Allah dice. "Soy como Mi servidor piensa que soy." También dice: "Todo Me adora y Me alaba, pero tu no escuchas." Mineral, vegetal, animal, cada uno en su forma adora al Creador y Le obedece mas de lo que los hombres Le obedecen, pues ninguno tiene voluntad propia. Pero al ser humano, la creación final y la mejor creación del Creador, se la ha dado el regalo de la voluntad, junto con el regalo del conocimiento de todos los nombres en los cuales los atributos del Creador se manifiestan, y el regalo de un ego y una mente. El ser humano es probado con la habilidad de escoger.

Cuando el hombre adora, adora al Uno que él cree existe, aquel que su imaginación cree ser, como una obra de arte creada por un artista. A menudo cuando Lo alaba, el se alaba a sí mismo, y ¡ay!, como condena a otros que adoran sus propias imágenes de Dios. Si entendiera el significado de "el color del agua es del color de la copa que la contiene," podría ser capaz de diferenciar la copa de agua cristalina y no alabar el contenedor en vez del Contenido. Ese Dios Contenido cabe dentro de los diferentes tamaños de corazones capaces de contenerlo, como una gota del océano infinito... pero el Señor Absoluto no tiene cabida en nada. Cuando el Señor dijo: "No tengo lugar en los cielos ni en las tierras que he creado, pero si tengo lugar en el corazón de Mí creyente servidor," esto no nos indica Su tamaño. Todo lo que La ha creado no es Él, pero todo viene de Él.
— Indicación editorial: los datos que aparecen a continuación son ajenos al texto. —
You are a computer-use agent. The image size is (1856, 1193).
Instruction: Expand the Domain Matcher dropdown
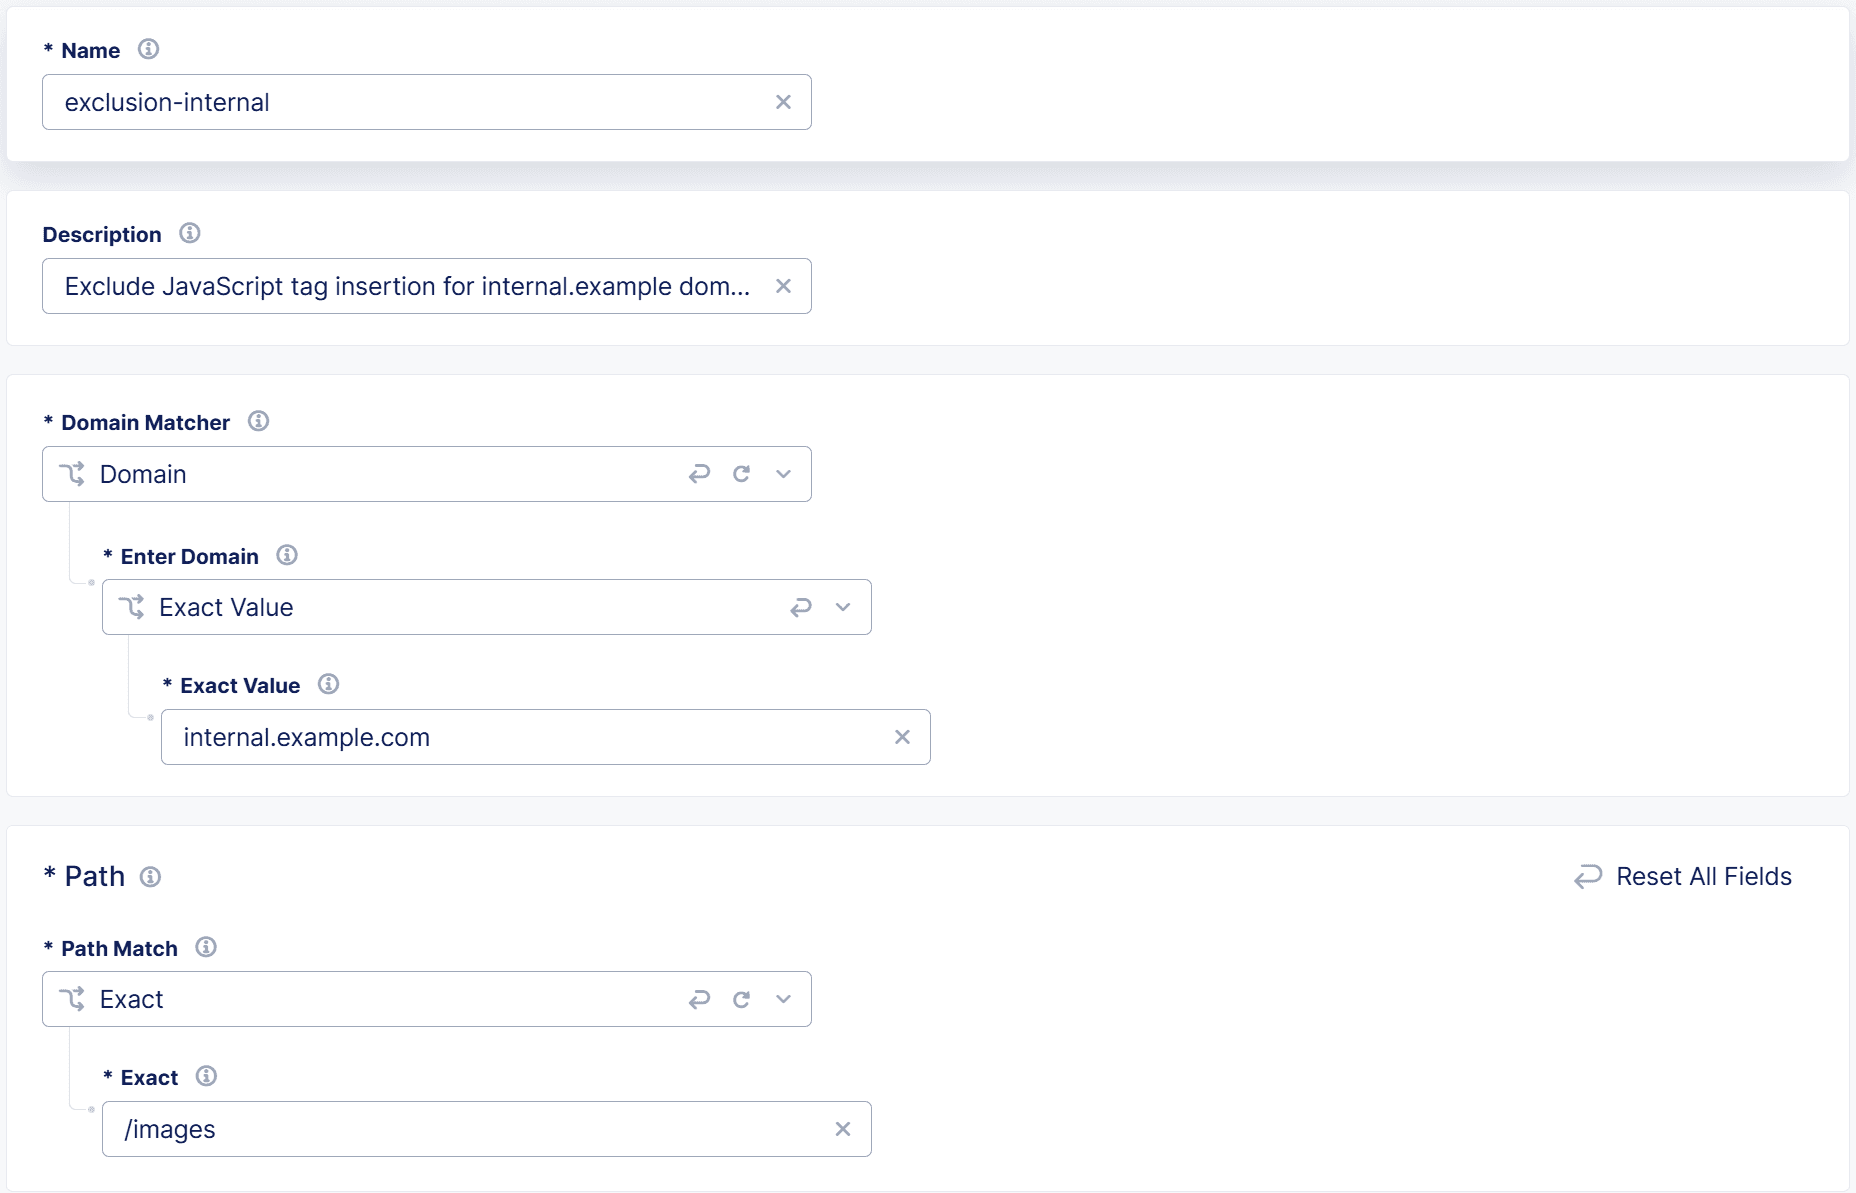(x=784, y=474)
Esto escrito es también una gota del océano y mi humilde regalo para mis hijos en ocasión del Maulid an-Nabi, con la esperanza que incremente su amor por el Amado de Allah. Uno solo puede amar a quien uno conoce. Que Allah esté complacido con mis hijos, y que así mis hijos estén complacidos con Él.

Allah sabe mas y Él es quien dice la verdad y guía al camino recto.